YOUR INSTRUCTIONS:
Swap "Click" for "Select" everywhere in the records below and write them out again with nothing else changed. Leave out the pictures.

INPUT DATA:
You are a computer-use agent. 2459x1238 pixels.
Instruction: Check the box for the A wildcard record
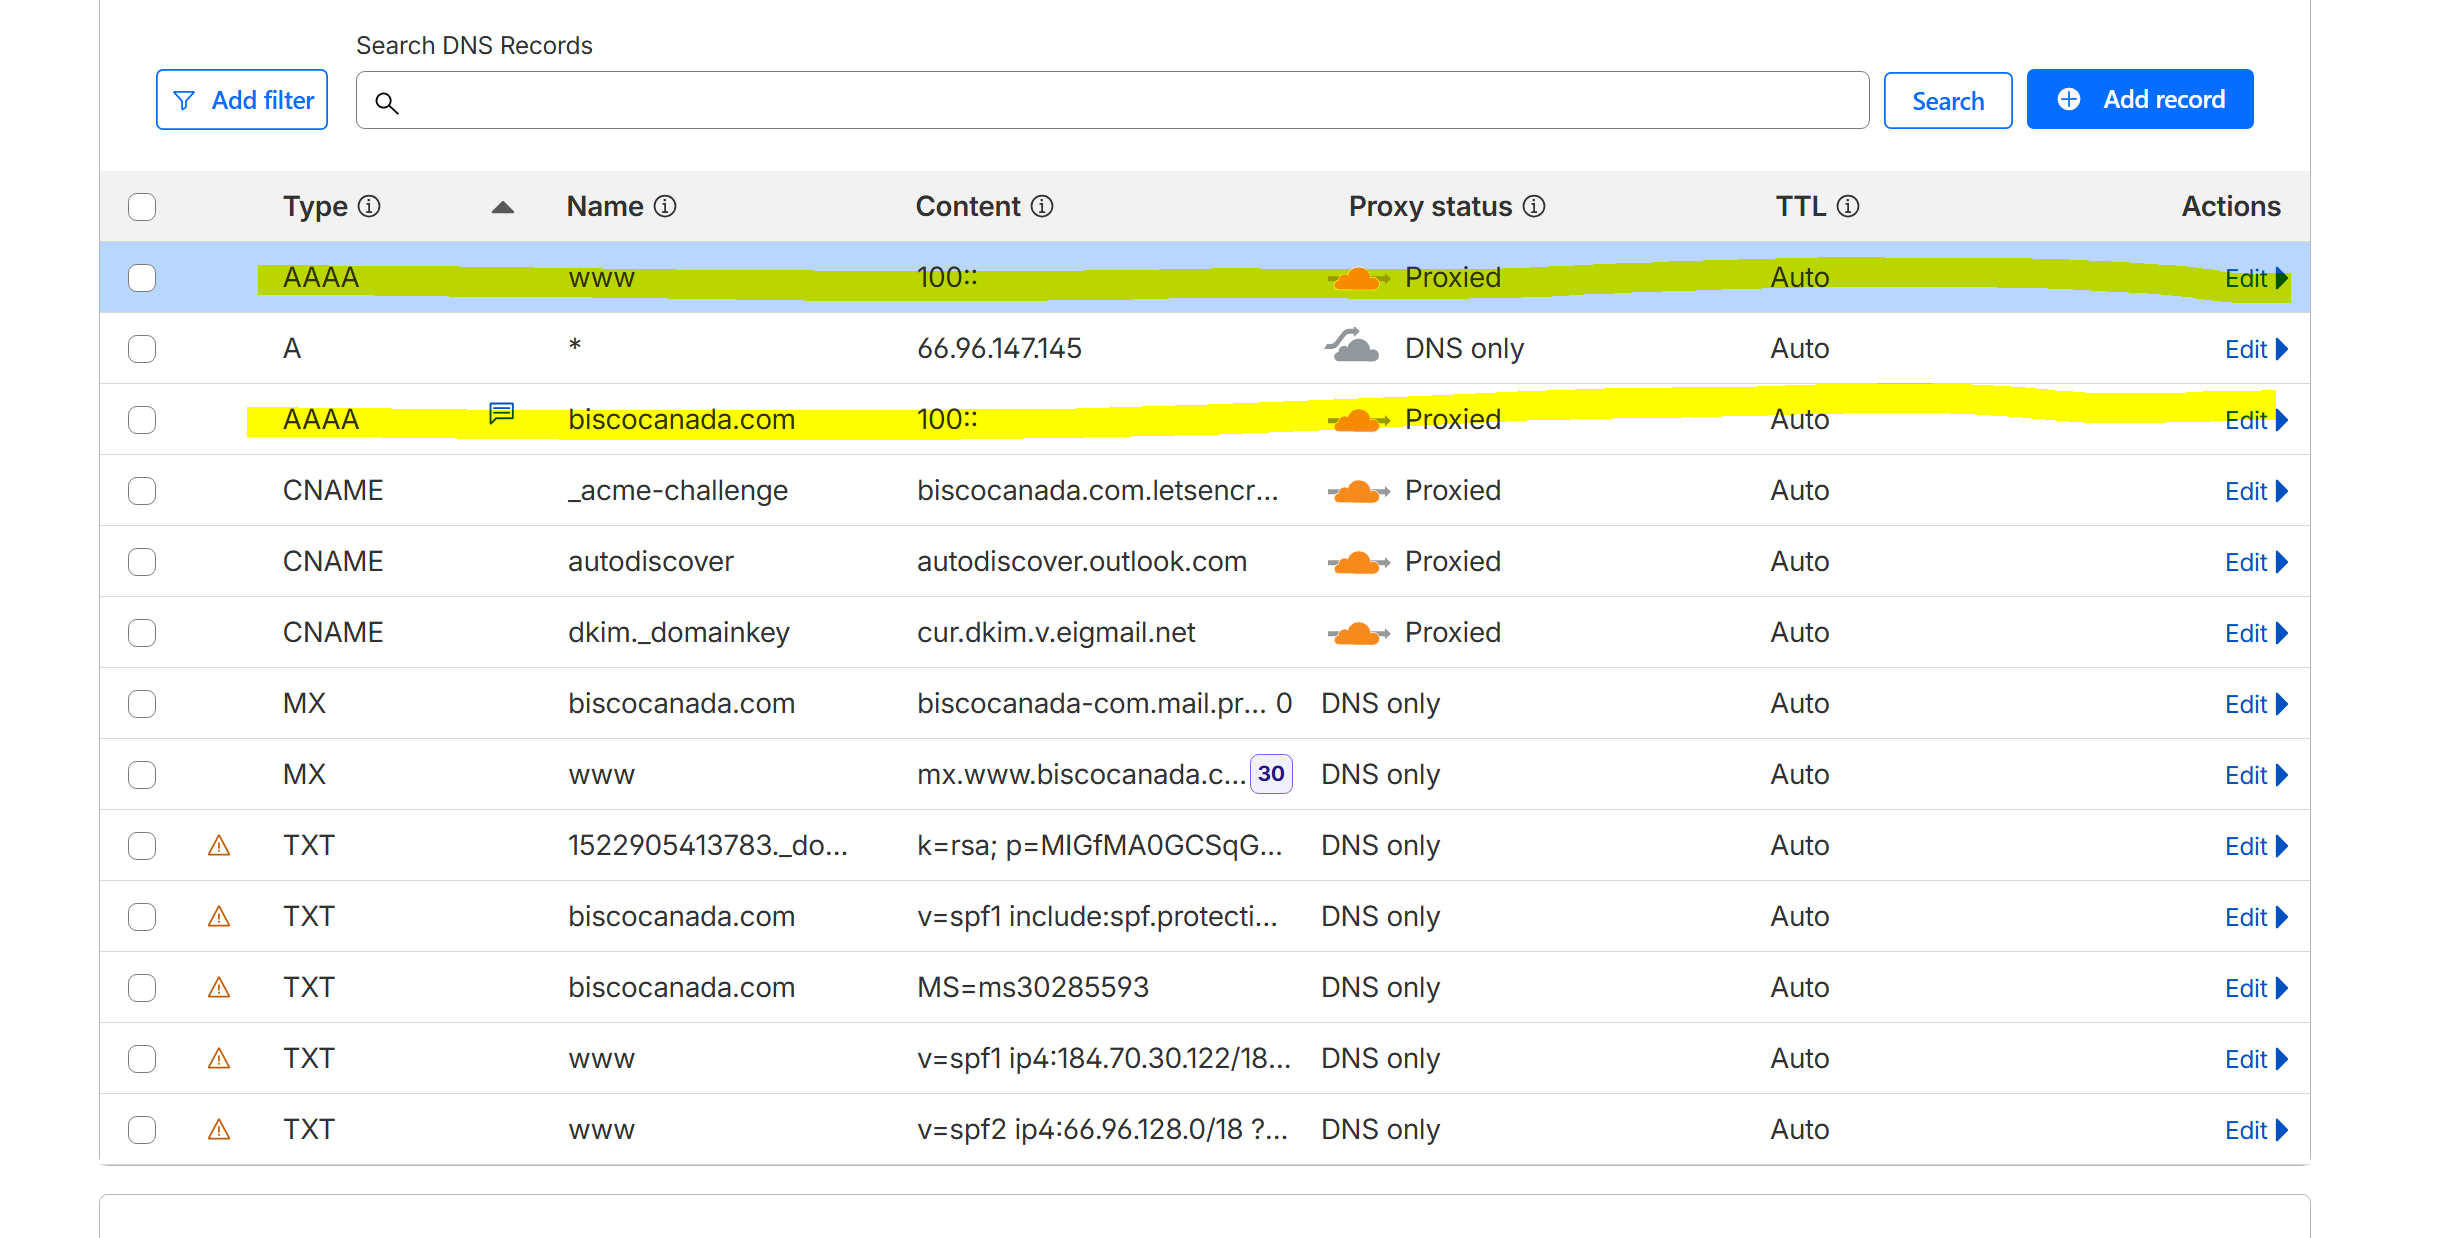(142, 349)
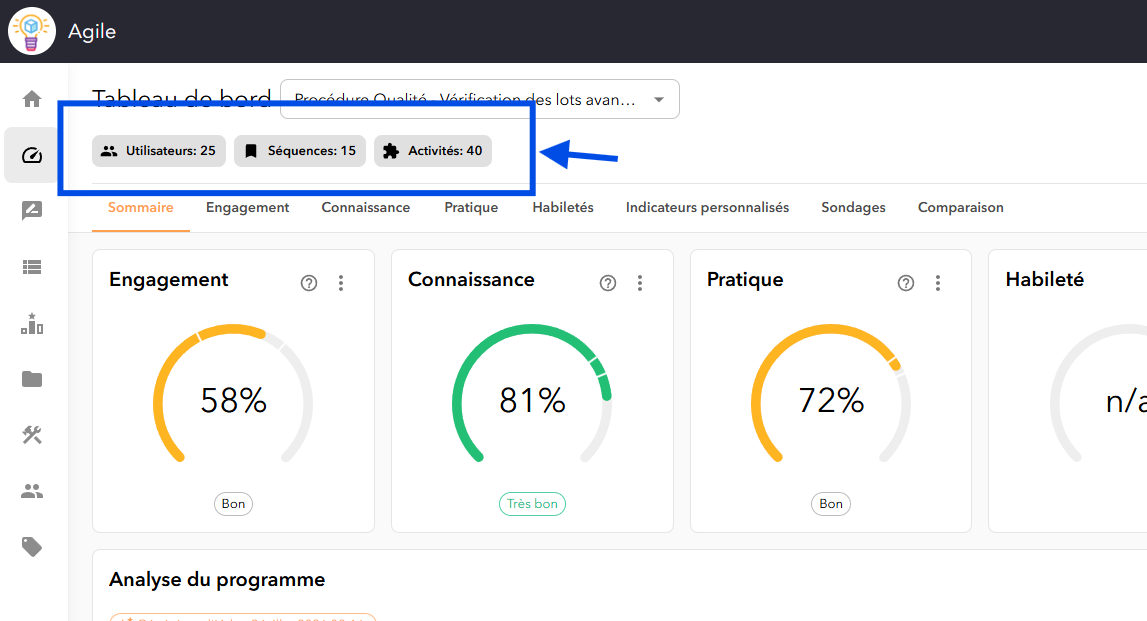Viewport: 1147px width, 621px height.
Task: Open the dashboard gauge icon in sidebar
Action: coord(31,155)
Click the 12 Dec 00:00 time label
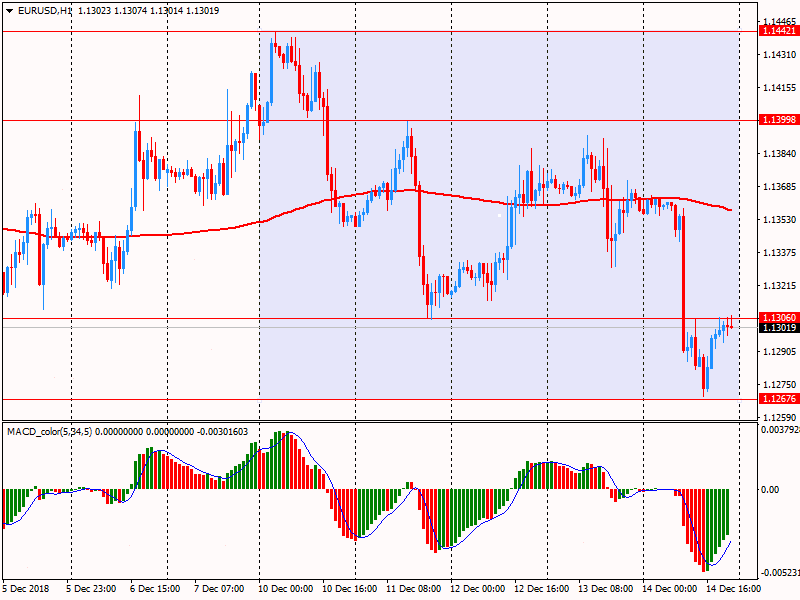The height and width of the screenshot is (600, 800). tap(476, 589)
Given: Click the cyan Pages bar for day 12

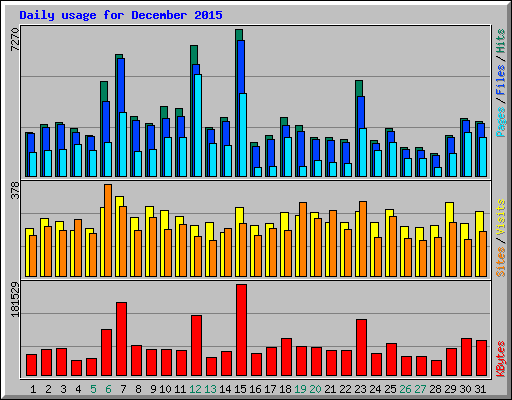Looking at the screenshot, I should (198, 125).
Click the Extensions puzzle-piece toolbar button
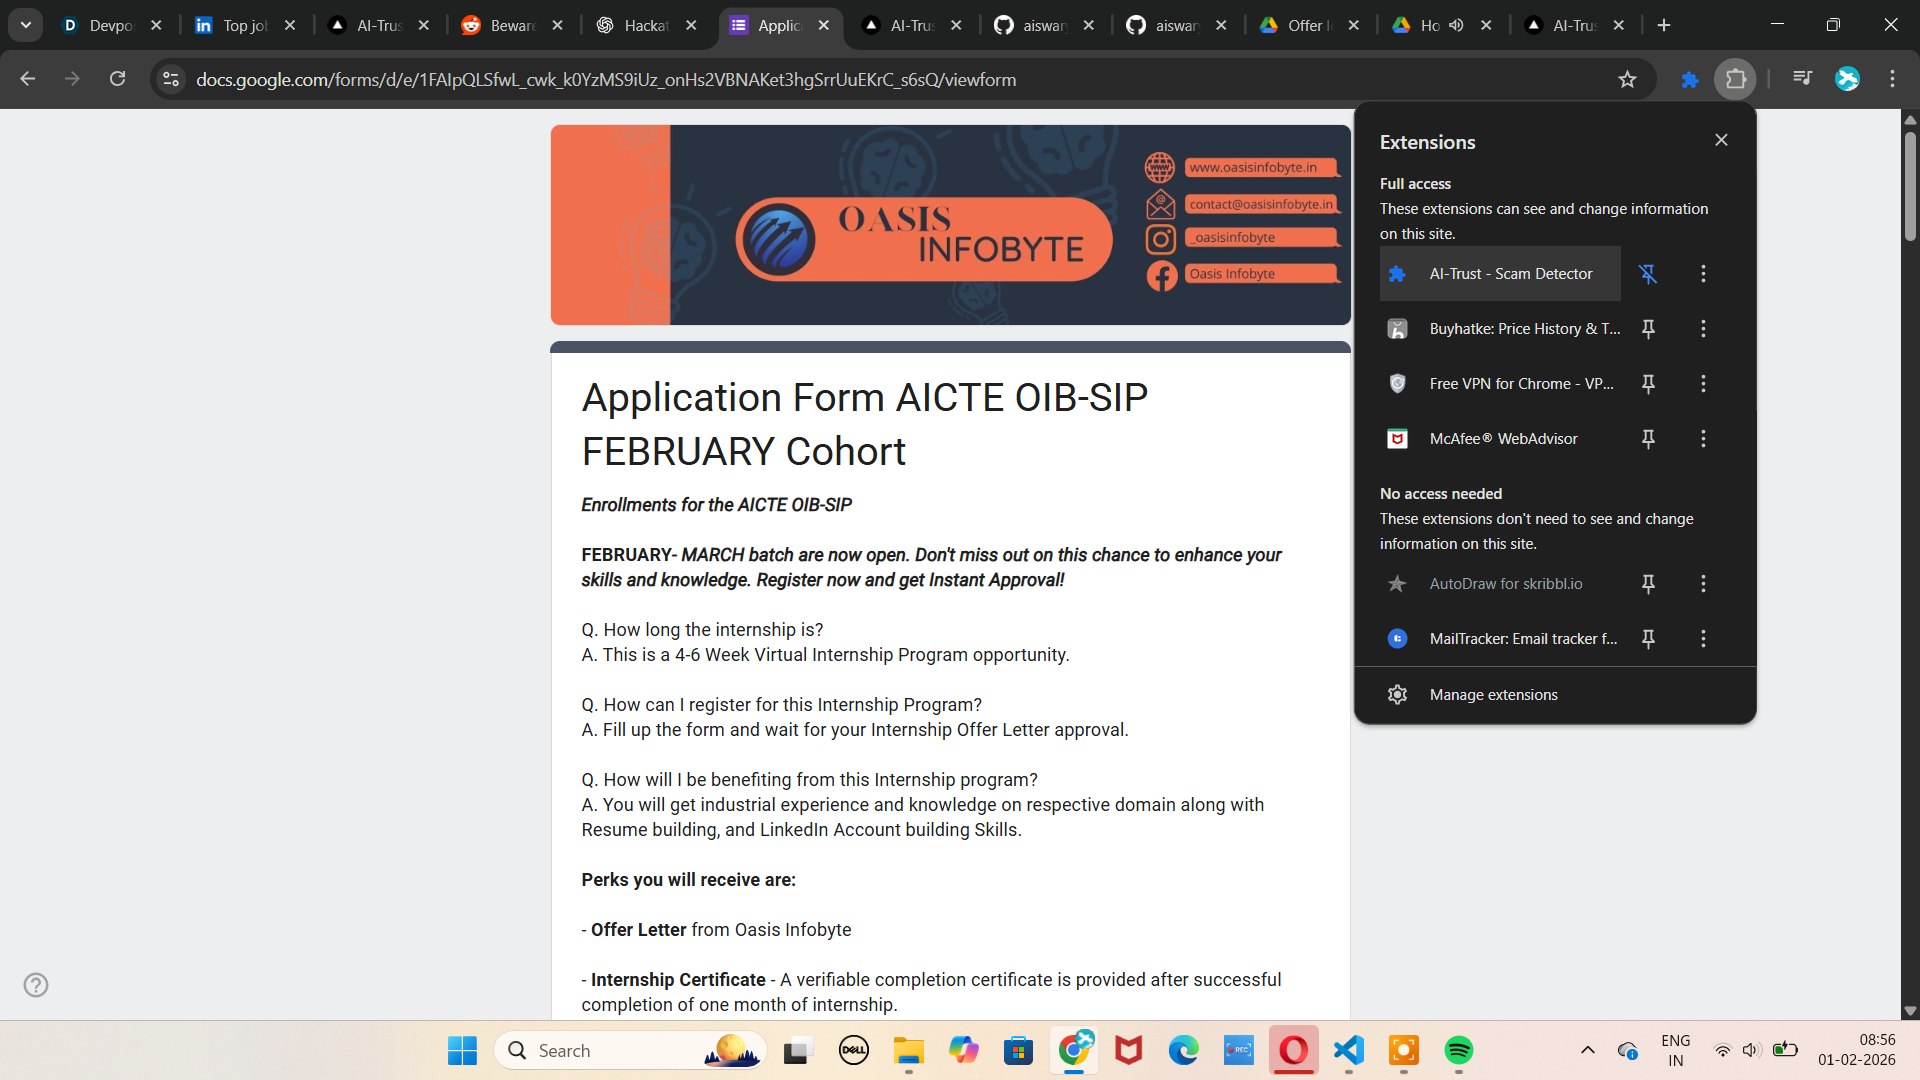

COMPLETED EXERCISE:
You are a computer-use agent. 2459x1238 pixels.
Instruction: Check the box for the A wildcard record
(142, 349)
Viewport: 1147px width, 621px height.
Task: Open the dashboard gauge icon in sidebar
Action: coord(31,155)
Select the 12 Dec 00:00 time label
The height and width of the screenshot is (600, 800). tap(476, 589)
Given: Select the cyan Pages bar for day 12

Looking at the screenshot, I should (198, 125).
Select the Extensions puzzle-piece toolbar button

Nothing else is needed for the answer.